Rights if airlines or holiday companies go bust


Your rights if an airline or travel company goes bust

Your rights if the airline or holiday company goes bust will vary depending on whether you booked a package holiday or made your own arrangements:

Package holidays

All companies selling package holidays must if they (or the airline) go bust to:

  • prevent you losing money
  • help you sort out any practical problems

Tour operators selling package holidays including air travel must hold an Air Travel Organiser’s Licence (ATOL) from the Civil Aviation Authority (CAA). Your invoice from the tour operator will show that you are ATOL-protected. This is an important document.
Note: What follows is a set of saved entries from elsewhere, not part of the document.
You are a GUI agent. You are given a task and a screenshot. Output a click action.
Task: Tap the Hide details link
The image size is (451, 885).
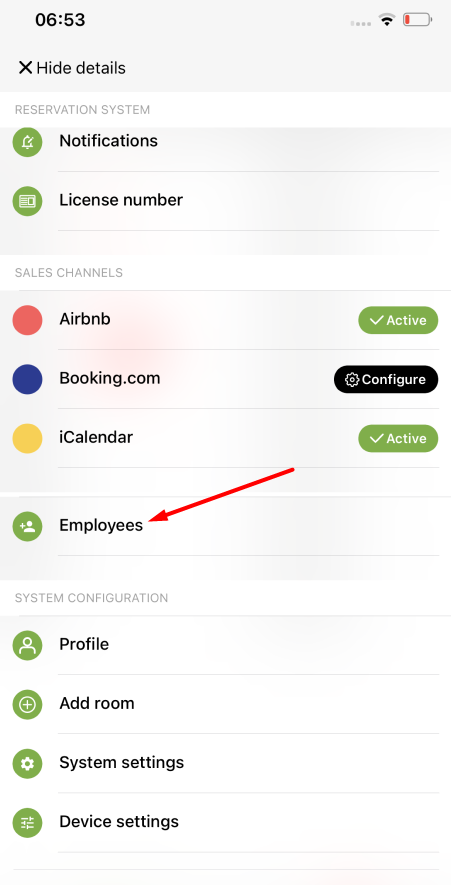click(81, 68)
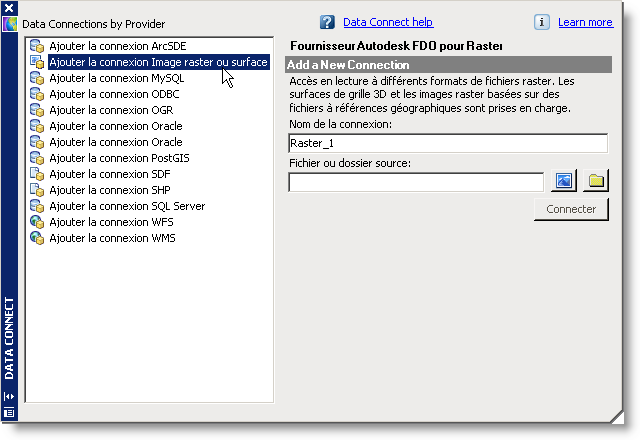
Task: Click the raster image browse icon
Action: pyautogui.click(x=564, y=181)
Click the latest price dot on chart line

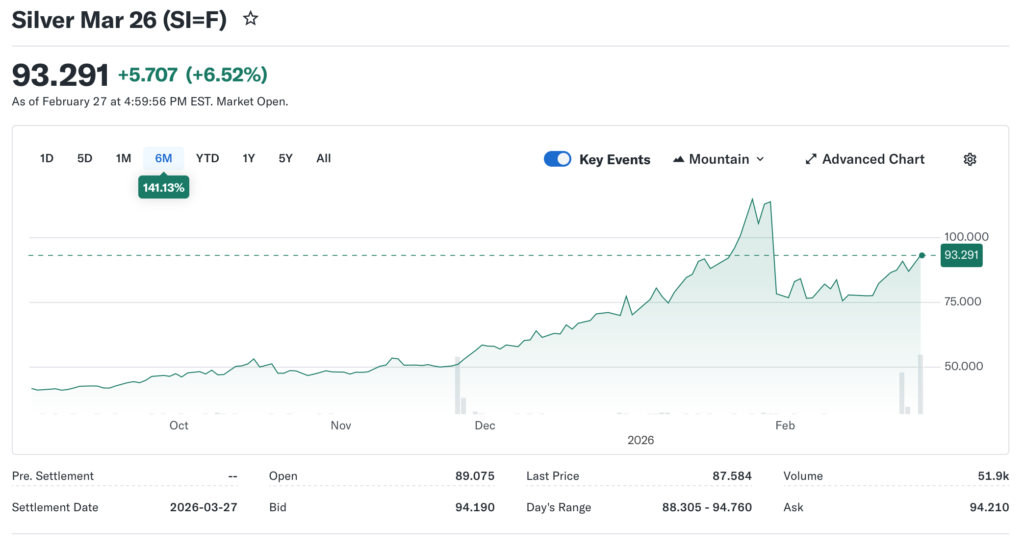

Keep it safe and take it with you in case you need to prove that you’re covered.

If an airline fails before you travel, your tour operator must offer a replacement holiday or a refund.

If the tour operator fails, and it has an ATOL, the CAA will:

  • get you home if you are already on holiday
  • give you a full refund if you have not travelled

See ‘Package holidays’ for more information about your consumer rights.

Getting home

Normally you will be able to return home on the same date and to the same airport. However, it is possible you may need to extend your holiday by a few days or fly back to or from a different airport. You won’t be charged again for your return flight or for any extra transport you need because of a change of airport.

Independent travel

If you purchase a flight directly from the airline, you will not be covered by ATOL if the airline goes bust while you are abroad. However, you can protect yourself when booking by:

  • booking through an agent that offers protection under ATOL or another scheme – check what cover the agent offers
  • paying by credit card (for sums over £100) or Visa debit card – check what cover your card issuer offers

You could also take out additional travel insurance.

Getting home

If the airline you booked with goes bust, you will need a return flight with another airline. You will have to make and pay for these arrangements yourself. If there is a delay or no other airline flies the same route, you may need to:

  • book a hotel
  • do some extra travelling at one or both ends of your journey

Some airlines offer reduced ‘repatriation fares’ for stranded passengers. These are usually available, by telephone only, within a few hours of an airline going bust (but maybe not immediately) and last about two weeks.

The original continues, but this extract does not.